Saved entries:
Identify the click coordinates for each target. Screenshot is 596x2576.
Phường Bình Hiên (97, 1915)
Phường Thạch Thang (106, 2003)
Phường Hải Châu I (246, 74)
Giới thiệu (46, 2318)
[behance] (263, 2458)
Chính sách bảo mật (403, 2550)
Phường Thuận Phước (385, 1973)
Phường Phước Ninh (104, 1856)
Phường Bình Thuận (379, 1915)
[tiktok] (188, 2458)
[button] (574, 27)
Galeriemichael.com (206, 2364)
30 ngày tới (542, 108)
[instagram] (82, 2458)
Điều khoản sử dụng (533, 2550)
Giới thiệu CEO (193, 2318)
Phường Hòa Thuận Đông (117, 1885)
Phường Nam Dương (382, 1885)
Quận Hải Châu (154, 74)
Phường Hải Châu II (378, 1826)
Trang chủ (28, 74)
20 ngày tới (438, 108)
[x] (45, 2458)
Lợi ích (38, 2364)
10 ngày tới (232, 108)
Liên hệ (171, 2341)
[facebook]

Exercise details ▸ Each of the lines above should be printed again precisely as it reads.

Solved problem ▸
Identify the click coordinates for each target. Screenshot is 596x2576.
Phường Bình Hiên (97, 1915)
Phường Thạch Thang (106, 2003)
Phường Hải Châu I (246, 74)
Giới thiệu (46, 2318)
[behance] (263, 2458)
Chính sách bảo mật (403, 2550)
Phường Thuận Phước (385, 1973)
Phường Phước Ninh (104, 1856)
Phường Bình Thuận (379, 1915)
[tiktok] (188, 2458)
[button] (574, 27)
Galeriemichael.com (206, 2364)
30 ngày tới (542, 108)
[instagram] (82, 2458)
Điều khoản sử dụng (533, 2550)
Giới thiệu CEO (193, 2318)
Phường Hòa Thuận Đông (117, 1885)
Phường Nam Dương (382, 1885)
Quận Hải Châu (154, 74)
Phường Hải Châu II (378, 1826)
Trang chủ (28, 74)
20 ngày tới (438, 108)
[x] (45, 2458)
Lợi ích (38, 2364)
10 ngày tới (232, 108)
Liên hệ (171, 2341)
[facebook]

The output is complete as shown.